◆ DOCUMENT:
··········
Morgan Neville’s “Lorne” is a documentary about Lorne Michaels. It’s also — more acutely — a documentary about how hard it is to make a documentary about Lorne Michaels. Most of all, however, it’s a documentary about how those two subjects are effectively the same thing.
If that description makes this light and fluffy portrait sound like a layered, probing, even formally playful exploration into the man behind “Saturday Night Live,” well… it’s not. On the contrary, it’s exactly the kind of film that you’d expect the media-obsessed director of “20 Feet from Stardom” and “Won’t You Be My Neighbor?” to make about a TV legend: A warm, gentle, lovingly curious profile that’s spackled together with sketch clips, newsreel footage, and talking heads out the wazoo. But Michaels, in stark contrast to most of Neville’s previous subjects, is alive. Even worse, he’s reluctant to be on display.
Despite becoming a mononymous institution unto himself, Michaels doesn’t like to be the center of attention. For a man who’s rigidly adhered to the same routine for the last 50 years, and whose schedule can be predicted down to the minute, Michaels proves to be a mighty elusive subject (on the first day of shooting, Neville captures Michaels sneaking through the halls of Studio 6H in an effort to avoid his cameras). Would Bigfoot still be interesting if people knew exactly where to find him?
From the moment it starts, “Lorne” acknowledges what it’s up against: “Saturday Night Live” has been more thoroughly documented than the Moon landing, and the small, soft-spoken guy who’s been holding it together since day one — minus that catastrophic gap in the early ’80s — might be the least interesting part about it. “This will be the most boring documentary you’ve ever made,” someone snorts at Neville, and the obvious truth of the matter is that Michaels couldn’t possibly care less if that’s how it turned out in the end.
But Neville, who’s never seen all that drawn to “difficult” matters, delights in the challenge of trying to show 30 Rock’s greatest luminary in a more revealing light, and the palpable fun of that challenge — not unlike the fun of putting together a decent comedy show from scratch in the span of just five sleepless days — is often enough to keep this film afloat even when it fails. Not unlike “SNL,” “Lorne” fails a lot. And not unlike “SNL,” that failure rate is a key part of the film’s appeal, if only because it makes it that much easier to appreciate the miracle of the rare moments where it manages to succeed.
Despite paying lip service to the fact that no one needs another documentary where people sit around and talk about Michaels’ humble Canadian mystique (he’s scary but sweet, ubiquitous but unknowable, a larger-than-life comedy legend but addicted to the grind), “Lorne” is absolutely bursting at the gills with that stuff. It’s true that Neville provokes an unusually jocular candidness from Michaels’ friends and employees, just as it’s true that hearing the likes of John Mulaney or Conan O’Brien riff on their former boss will always be funny, but there are only so many times we can bronze the same old legends.
··········
◆ RECORDED INFORMATION:
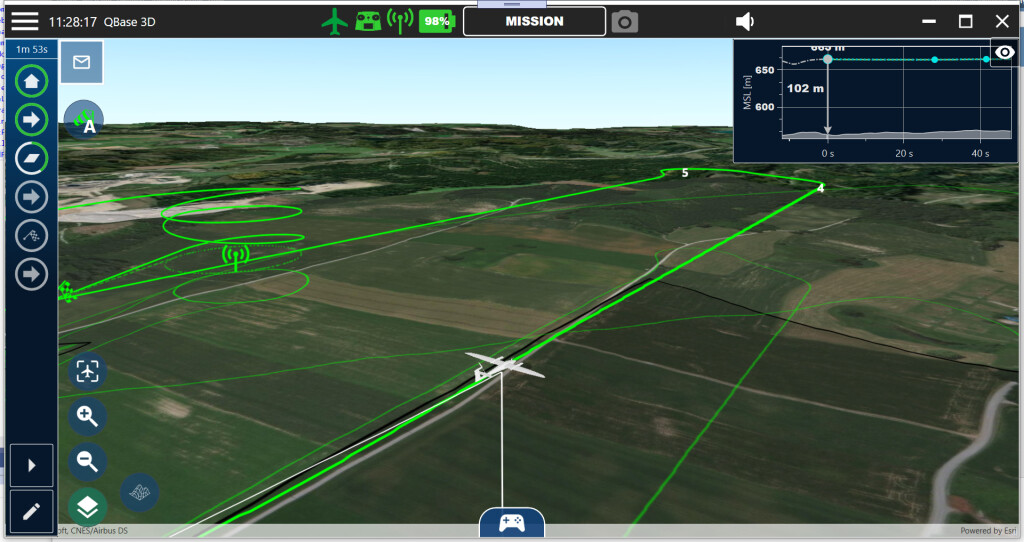Select the checkered flag landing step
The width and height of the screenshot is (1024, 542).
point(32,235)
··········
◆ PROBLEM TO WORK ON:
Extend the review of the documentary "Lorne" above, starting right after its final sentence.

◆ ANSWER:
And though Neville has more access to Michaels’ day-to-day life than any documentary filmmaker has ever finagled before, the director is powerless to deny the simple fact that fly-on-the-wall footage of an “SNL” table read or a Monday night pitch meeting in Michaels’ office is infinitely more interesting than watching Michaels shuffle around his blueberry farm in Maine or whatever. The few tantalizing snippets we get of Timothée Chalamet or Ayo Edibiri being fed through the host-of-the-week meat grinder only serve to reinforce that Michaels was right to remain in the shadows — was right to acknowledge that “SNL” is a perfect vessel for all of the public appeal that he never had and never wanted. It’s fun to see him sweat through an exasperating dress rehearsal from under the bleachers and silently re-arrange the show on his corkboard in the minutes leading up to 11:30pm, but at the end of the day he’s just another guy trying to make it in show business.
And yet, he’s obviously more than that. To hear it from Tina Fey, Michaels is show business, or at least what’s left of it. Neville’s eagerness to articulate that distinction is what ultimately makes “Lorne” a valuable addition to the long and not-so-illustrious history of “SNL” docs. It’s what makes good on the movie’s “Saturday TV Funhouse”-styled animated segments (all of which draw Michaels as an egotistical god-king who summons his assistants for the simplest tasks), and its tongue-in-cheek approach to Michaels’ place in history (e.g. Neville uses footage of the Great Depression to illustrate his subject’s childhood).
On the one hand, the man behind the curtain is never as rich or velvety as the curtain itself. Michaels is a comedy producer with a relentless work ethic, a keen eye for talent, and an undiminished faith in what other — increasingly much younger — people find funny. He’s married to a woman who’s never mentioned by name in the film, they have three “exceedingly normal” adult children who Neville only shows in an old photograph where their faces have been replaced by emojis, and he eats the same pasta bolognese every Tuesday night. And that’s kind of it, really.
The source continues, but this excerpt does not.